Lentivirus‐Mediated Small Interfering RNA Targeting VEGF‐C Inhibited Tumor Lymphangiogenesis and Growth in Breast Carcinoma

Lymph node metastasis is a major prognostic factor for patients with breast cancer. The activation of vascular endothelial growth factor (VEGF)‐C plays a key role in lymph node metastasis through promoting lymphangiogenesis. Thus, we attempted to elucidate whether small interfering RNAs (siRNA) targeting VEGF‐C could suppress lymphangiogenesis and lymph node metastasis in vivo. A lentivirus‐based VEGF‐C siRNA vector was infected into breast cancer cells and a xenograft model. The expression of VEGF‐C mRNA and protein were quantified by quantitative real‐time polymerase chain reaction (QRT‐PCR), immunohistochemistry, and western blot analysis.

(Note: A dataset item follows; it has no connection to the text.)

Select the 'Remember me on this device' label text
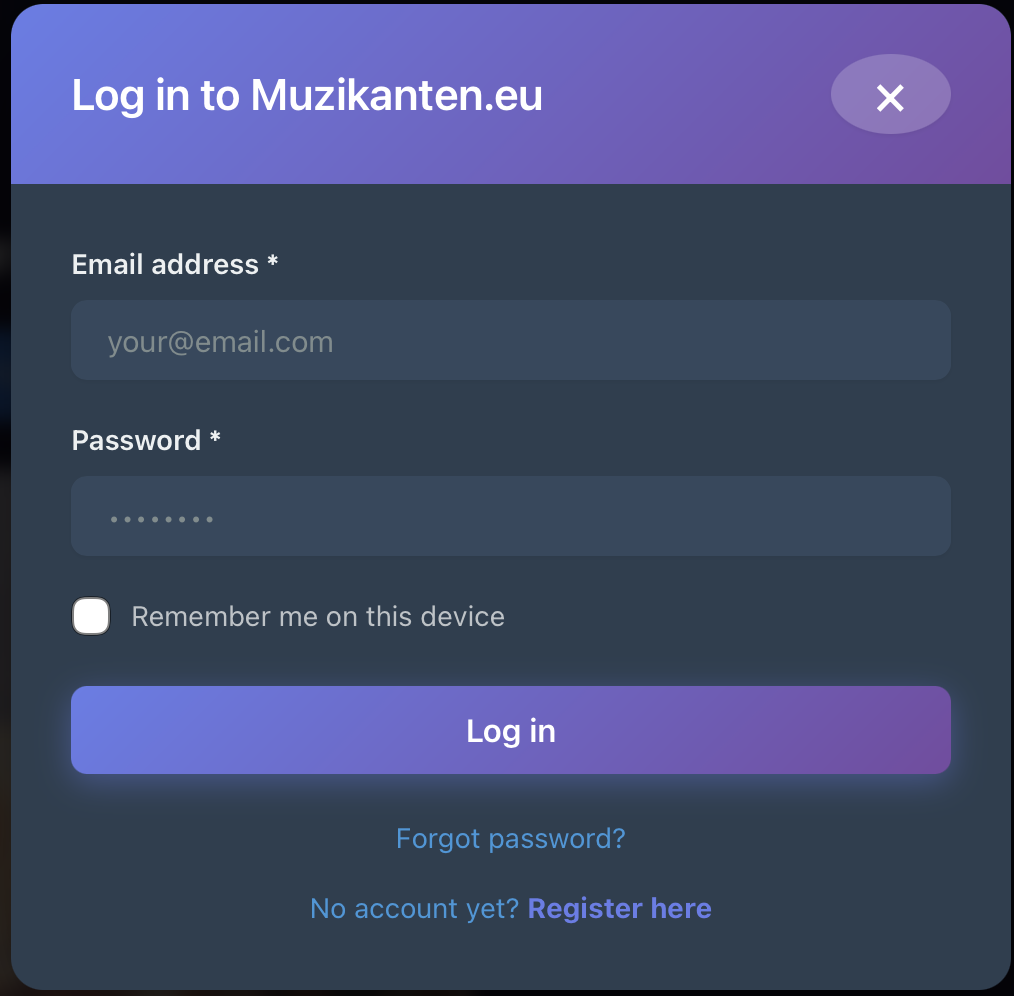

The effect of VEGF‐C siRNA on breast cancer cells was investigated by an invasion assay. Lymphangiogenesis was analyzed with anti‐LYVE‐1 and anti‐D2‐40 by immunohistochemical analysis. Lentivirus‐mediated VEGF‐C siRNA stably reduced VEGF‐C mRNA and protein expression. VEGF‐C siRNA inhibited the invasive ability of breast cancer cells in vitro. Five weeks after intratumoral injection, the tumor volume was significantly smaller in the VEGF‐C siRNA group than in the control scramble siRNA group in the MDA‐MB‐231 cell xenograft model. The numbers of LYVE‐1 and D2‐40 positive vessels per microscopic field were significantly decreased in the VEGF‐C siRNA group, which indicates that VEGF‐C siRNA inhibited lymphangiogenesis. Moreover, lymph node metastasis was significantly suppressed by VEGF‐C siRNA in vivo. In conclusion, these results indicate that lentivirus‐mediated VEGF‐C siRNA offers a new approach for therapeutic intervention to prevent tumor growth and lymphatic metastasis of breast cancer. Anat Rec, 292:633–639, 2009. © 2009 Wiley‐Liss, Inc.